EXERCISE PROMPT: Retype each of the following items exactly as it appears, keeping every line in its original order.

RECORDS SUPPLIED:
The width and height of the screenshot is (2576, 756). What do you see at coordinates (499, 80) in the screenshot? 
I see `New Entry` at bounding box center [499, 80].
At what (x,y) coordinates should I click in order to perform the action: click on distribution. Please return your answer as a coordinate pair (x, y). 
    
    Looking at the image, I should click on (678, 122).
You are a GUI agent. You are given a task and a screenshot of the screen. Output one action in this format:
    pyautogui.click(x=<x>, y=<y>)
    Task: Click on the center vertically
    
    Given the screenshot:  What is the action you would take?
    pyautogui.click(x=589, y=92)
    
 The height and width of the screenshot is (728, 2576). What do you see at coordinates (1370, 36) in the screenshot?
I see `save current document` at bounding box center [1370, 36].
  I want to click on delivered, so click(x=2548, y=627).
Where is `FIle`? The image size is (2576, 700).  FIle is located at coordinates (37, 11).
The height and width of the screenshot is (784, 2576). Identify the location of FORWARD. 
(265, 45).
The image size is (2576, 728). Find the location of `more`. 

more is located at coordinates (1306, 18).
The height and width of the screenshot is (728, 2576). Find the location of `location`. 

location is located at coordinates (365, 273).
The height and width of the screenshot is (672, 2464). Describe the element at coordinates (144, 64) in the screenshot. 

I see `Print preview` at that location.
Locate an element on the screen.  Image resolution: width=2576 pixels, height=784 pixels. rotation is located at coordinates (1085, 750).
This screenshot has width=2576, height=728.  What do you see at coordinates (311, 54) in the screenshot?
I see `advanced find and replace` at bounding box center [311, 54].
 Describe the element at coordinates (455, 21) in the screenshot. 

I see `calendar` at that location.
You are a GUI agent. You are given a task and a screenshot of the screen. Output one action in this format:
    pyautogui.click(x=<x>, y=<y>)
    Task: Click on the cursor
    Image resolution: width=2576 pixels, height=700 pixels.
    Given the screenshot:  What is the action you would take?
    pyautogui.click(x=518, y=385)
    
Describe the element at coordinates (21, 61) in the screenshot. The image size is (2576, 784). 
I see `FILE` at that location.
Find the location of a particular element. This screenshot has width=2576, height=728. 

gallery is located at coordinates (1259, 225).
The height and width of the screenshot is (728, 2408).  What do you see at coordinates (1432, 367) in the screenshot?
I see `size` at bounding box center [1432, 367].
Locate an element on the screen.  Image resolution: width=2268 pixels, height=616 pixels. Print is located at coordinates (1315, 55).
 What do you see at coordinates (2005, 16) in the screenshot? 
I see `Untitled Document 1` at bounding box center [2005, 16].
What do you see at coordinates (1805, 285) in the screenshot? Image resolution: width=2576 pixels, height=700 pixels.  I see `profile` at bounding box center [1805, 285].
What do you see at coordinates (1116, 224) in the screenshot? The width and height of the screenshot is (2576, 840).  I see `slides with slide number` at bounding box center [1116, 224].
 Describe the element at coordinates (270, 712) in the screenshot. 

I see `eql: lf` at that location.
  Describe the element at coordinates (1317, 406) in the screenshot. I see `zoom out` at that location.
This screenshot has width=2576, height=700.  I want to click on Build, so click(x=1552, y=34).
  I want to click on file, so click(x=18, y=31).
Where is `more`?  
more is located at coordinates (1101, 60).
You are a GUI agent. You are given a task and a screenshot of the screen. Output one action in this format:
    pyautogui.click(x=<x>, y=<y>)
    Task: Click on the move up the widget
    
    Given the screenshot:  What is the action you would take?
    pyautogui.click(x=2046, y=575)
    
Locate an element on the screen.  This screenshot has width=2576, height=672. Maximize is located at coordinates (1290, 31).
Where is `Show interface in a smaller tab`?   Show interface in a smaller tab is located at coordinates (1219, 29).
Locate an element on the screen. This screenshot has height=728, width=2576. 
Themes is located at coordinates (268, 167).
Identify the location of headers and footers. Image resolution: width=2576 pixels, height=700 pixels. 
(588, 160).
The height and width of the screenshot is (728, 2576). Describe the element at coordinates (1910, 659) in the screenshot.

EXERCISE RESPONSE:
The width and height of the screenshot is (2576, 756). What do you see at coordinates (499, 80) in the screenshot? 
I see `New Entry` at bounding box center [499, 80].
At what (x,y) coordinates should I click in order to perform the action: click on distribution. Please return your answer as a coordinate pair (x, y). 
    
    Looking at the image, I should click on (678, 122).
You are a GUI agent. You are given a task and a screenshot of the screen. Output one action in this format:
    pyautogui.click(x=<x>, y=<y>)
    Task: Click on the center vertically
    
    Given the screenshot:  What is the action you would take?
    pyautogui.click(x=589, y=92)
    
 The height and width of the screenshot is (728, 2576). What do you see at coordinates (1370, 36) in the screenshot?
I see `save current document` at bounding box center [1370, 36].
  I want to click on delivered, so click(x=2548, y=627).
Where is `FIle`? The image size is (2576, 700).  FIle is located at coordinates (37, 11).
The height and width of the screenshot is (784, 2576). Identify the location of FORWARD. 
(265, 45).
The image size is (2576, 728). Find the location of `more`. 

more is located at coordinates (1306, 18).
The height and width of the screenshot is (728, 2576). Find the location of `location`. 

location is located at coordinates (365, 273).
The height and width of the screenshot is (672, 2464). Describe the element at coordinates (144, 64) in the screenshot. 

I see `Print preview` at that location.
Locate an element on the screen.  Image resolution: width=2576 pixels, height=784 pixels. rotation is located at coordinates (1085, 750).
This screenshot has width=2576, height=728.  What do you see at coordinates (311, 54) in the screenshot?
I see `advanced find and replace` at bounding box center [311, 54].
 Describe the element at coordinates (455, 21) in the screenshot. 

I see `calendar` at that location.
You are a GUI agent. You are given a task and a screenshot of the screen. Output one action in this format:
    pyautogui.click(x=<x>, y=<y>)
    Task: Click on the cursor
    Image resolution: width=2576 pixels, height=700 pixels.
    Given the screenshot:  What is the action you would take?
    pyautogui.click(x=518, y=385)
    
Describe the element at coordinates (21, 61) in the screenshot. The image size is (2576, 784). 
I see `FILE` at that location.
Find the location of a particular element. This screenshot has width=2576, height=728. 

gallery is located at coordinates (1259, 225).
The height and width of the screenshot is (728, 2408).  What do you see at coordinates (1432, 367) in the screenshot?
I see `size` at bounding box center [1432, 367].
Locate an element on the screen.  Image resolution: width=2268 pixels, height=616 pixels. Print is located at coordinates (1315, 55).
 What do you see at coordinates (2005, 16) in the screenshot? 
I see `Untitled Document 1` at bounding box center [2005, 16].
What do you see at coordinates (1805, 285) in the screenshot? Image resolution: width=2576 pixels, height=700 pixels.  I see `profile` at bounding box center [1805, 285].
What do you see at coordinates (1116, 224) in the screenshot? The width and height of the screenshot is (2576, 840).  I see `slides with slide number` at bounding box center [1116, 224].
 Describe the element at coordinates (270, 712) in the screenshot. 

I see `eql: lf` at that location.
  Describe the element at coordinates (1317, 406) in the screenshot. I see `zoom out` at that location.
This screenshot has width=2576, height=700.  I want to click on Build, so click(x=1552, y=34).
  I want to click on file, so click(x=18, y=31).
Where is `more`?  
more is located at coordinates (1101, 60).
You are a GUI agent. You are given a task and a screenshot of the screen. Output one action in this format:
    pyautogui.click(x=<x>, y=<y>)
    Task: Click on the move up the widget
    
    Given the screenshot:  What is the action you would take?
    pyautogui.click(x=2046, y=575)
    
Locate an element on the screen.  This screenshot has width=2576, height=672. Maximize is located at coordinates (1290, 31).
Where is `Show interface in a smaller tab`?   Show interface in a smaller tab is located at coordinates (1219, 29).
Locate an element on the screen. This screenshot has height=728, width=2576. 
Themes is located at coordinates (268, 167).
Identify the location of headers and footers. Image resolution: width=2576 pixels, height=700 pixels. 
(588, 160).
The height and width of the screenshot is (728, 2576). Describe the element at coordinates (1910, 659) in the screenshot.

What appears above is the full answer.